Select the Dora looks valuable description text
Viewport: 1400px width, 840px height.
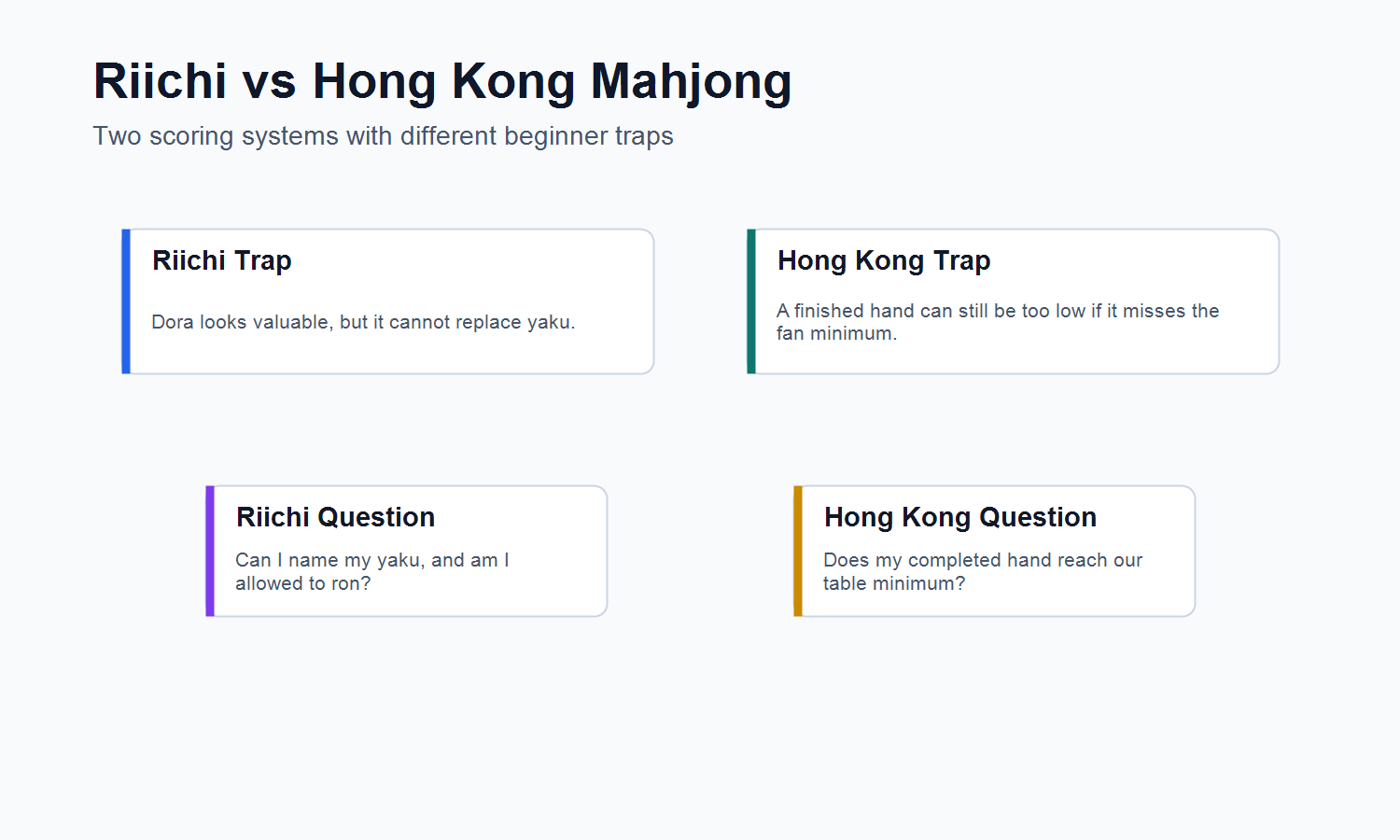pos(363,322)
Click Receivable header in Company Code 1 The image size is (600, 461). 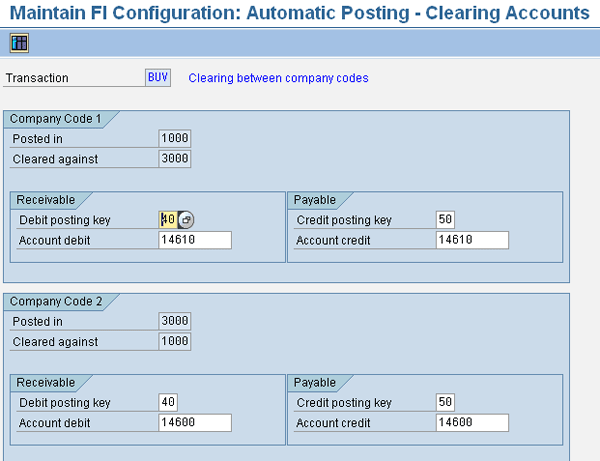pos(46,200)
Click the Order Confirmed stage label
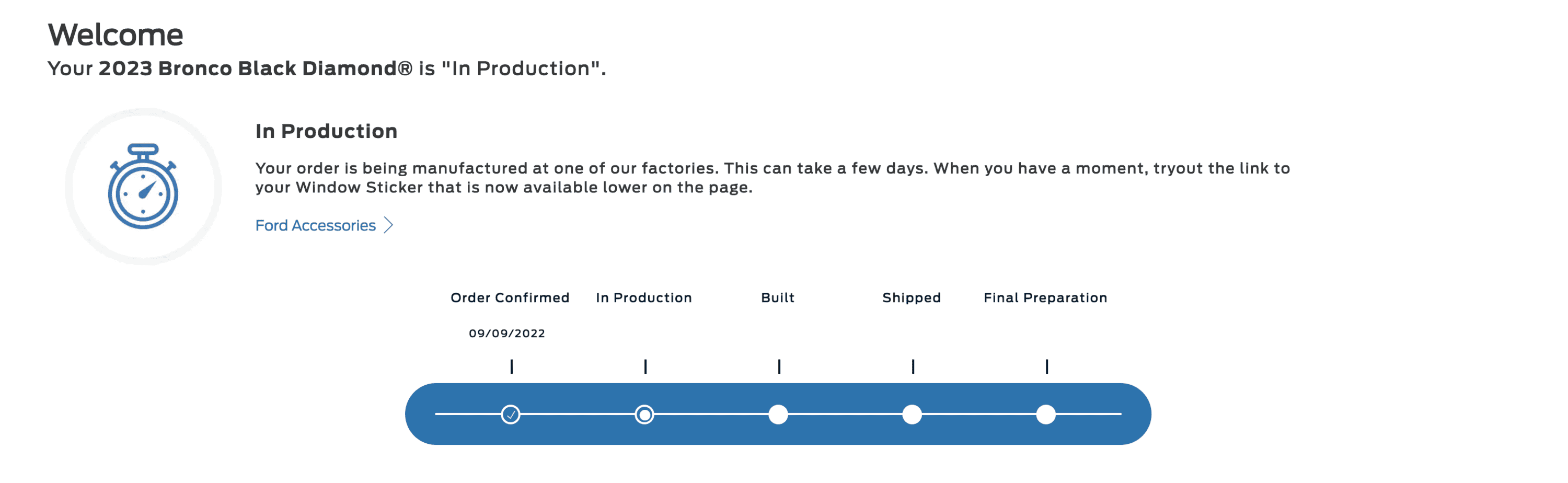 (x=510, y=298)

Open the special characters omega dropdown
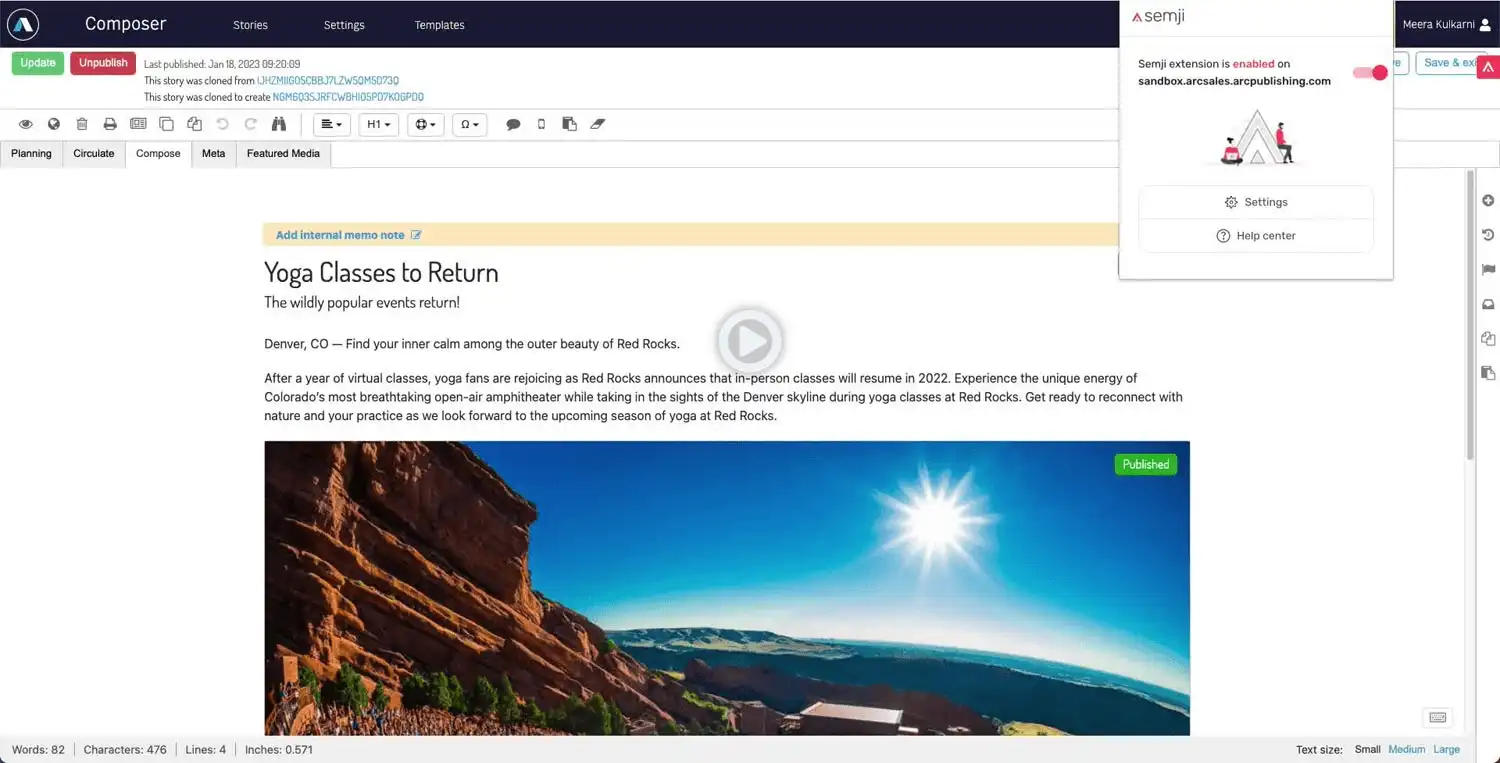click(x=469, y=124)
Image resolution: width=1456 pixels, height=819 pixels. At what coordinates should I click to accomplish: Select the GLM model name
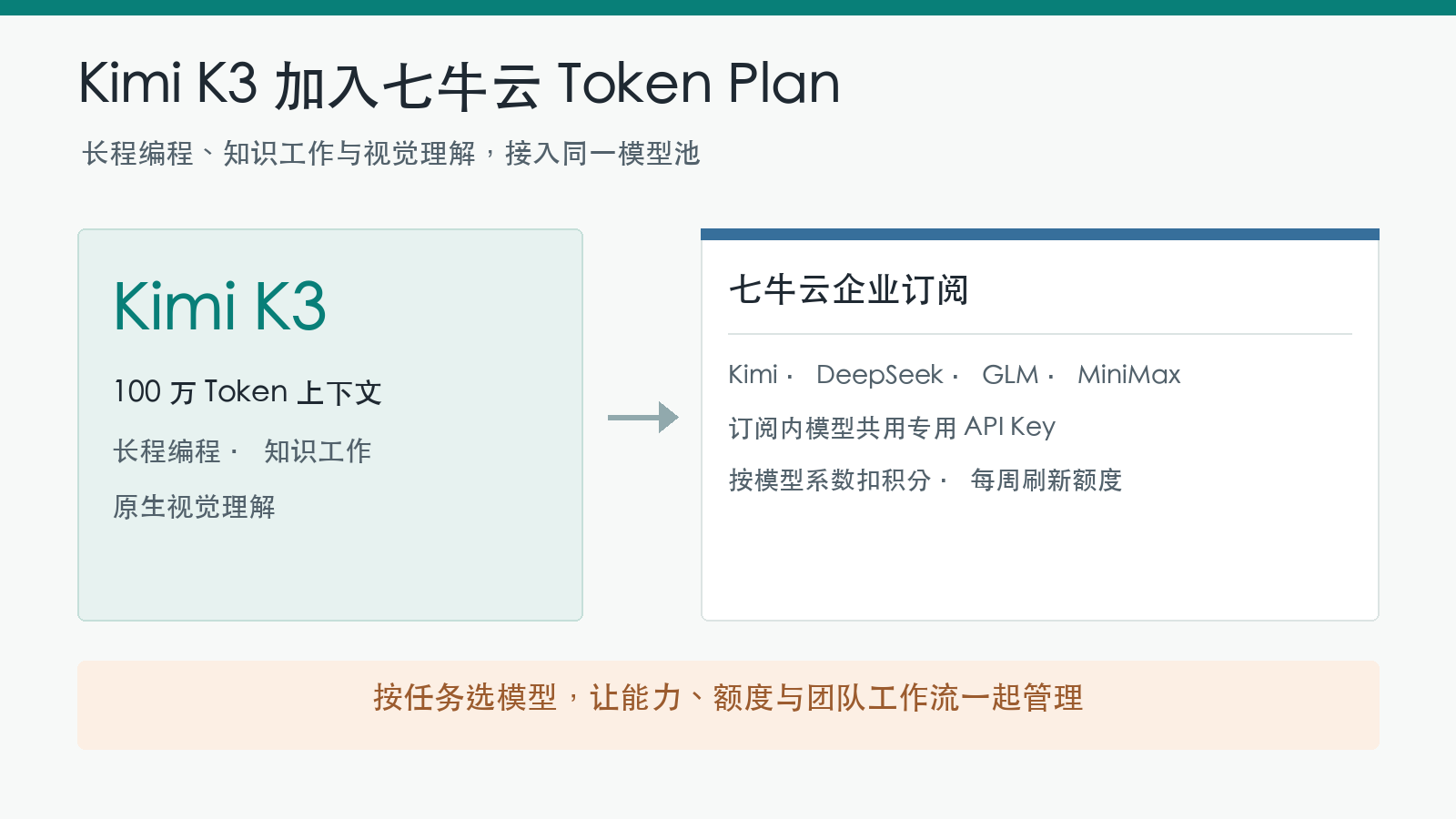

◇ ◇ ◇

§ Directions
Copy every line that contains "Select" from the listing above.

§ Answer space
Select the Dora looks valuable description text
Image resolution: width=1456 pixels, height=819 pixels. At what coordinates should I click to accomplish: Select the GLM model name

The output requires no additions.